╭─ TEXTE SÉLECTIONNÉ

C’est en allant sur un site international d’observation des incidents liés aux algorithmes que j’ai découvert que la France et son système automatique de prévention des fraudes est montré du doigt. L’incident numéro 100 est intitulé « How French welfare services are creating ‘robo-debt’ » ou si vous préférez « comment le service d’aide sociale français créé de la dette avec son robot »
Lorsque les algorithmes automatisés de détection des fraudes trouve une incohérence administrative, les services de la CAF peuvent exiger à tort le remboursement des prestations. Au cours des cinq dernières années, plusieurs scandales ont montré l’ampleur du problème dans différents pays. En Australie, 400 000 personnes ont été placées en « dette automatisée », 40 000 dans le Michigan… . La journaliste Lucie Inland explique comment la CAF en France l’a automatiquement endettée et comment elle a fait face ce problème.
La Caisse d’Allocations Familiale propose des explications sur sa pratique sur son site internet. Sous le titre « Contrôles Caf : stop aux idées reçues », une page publiée en septembre 2020 dit que les contrôles profitent aux allocataires des minimas sociaux. Des « contrôles automatisés » ainsi qu’un « modèle statistique appelé « datamining » (sic), cible automatiquement les cas à risque ».

╰─
╭─ DONNÉES FOURNIES

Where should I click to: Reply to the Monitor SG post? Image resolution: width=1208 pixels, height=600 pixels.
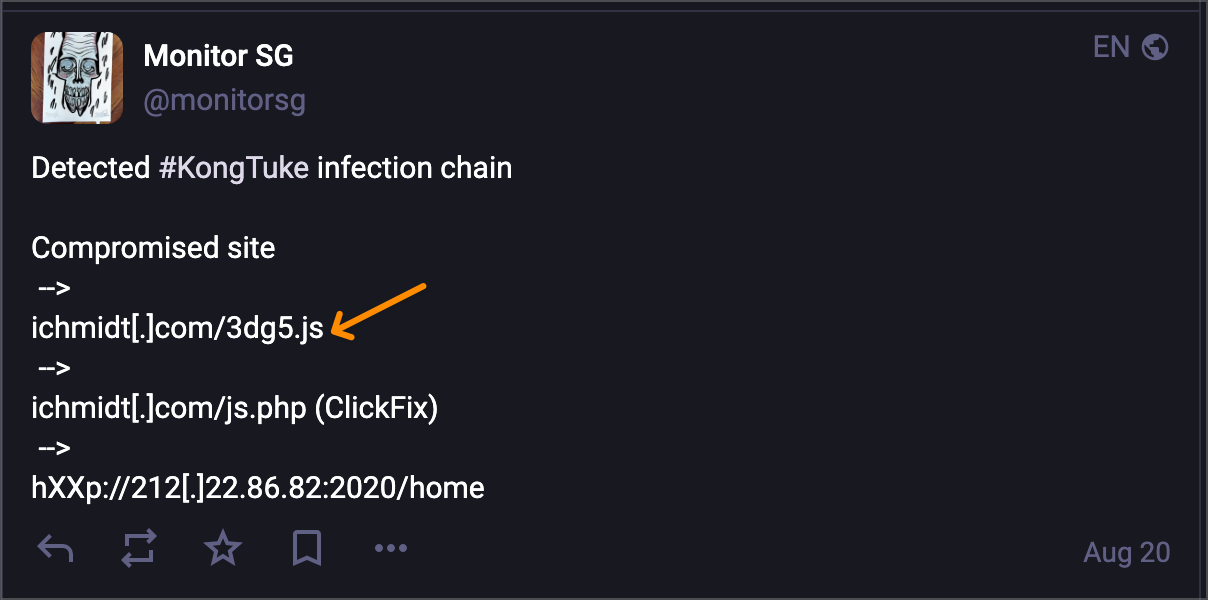tap(55, 549)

╰─

§ **VOTRE TÂCHE**:
Pouvez-vous recopier mot pour mot le passage du texte sur la détection automatisée des fraudes à la CAF, depuis « Lorsque les algorithmes » jusqu'à « face ce problème. » inclus ?

§ **RÉSULTAT OBTENU**:
Lorsque les algorithmes automatisés de détection des fraudes trouve une incohérence administrative, les services de la CAF peuvent exiger à tort le remboursement des prestations. Au cours des cinq dernières années, plusieurs scandales ont montré l’ampleur du problème dans différents pays. En Australie, 400 000 personnes ont été placées en « dette automatisée », 40 000 dans le Michigan… . La journaliste Lucie Inland explique comment la CAF en France l’a automatiquement endettée et comment elle a fait face ce problème.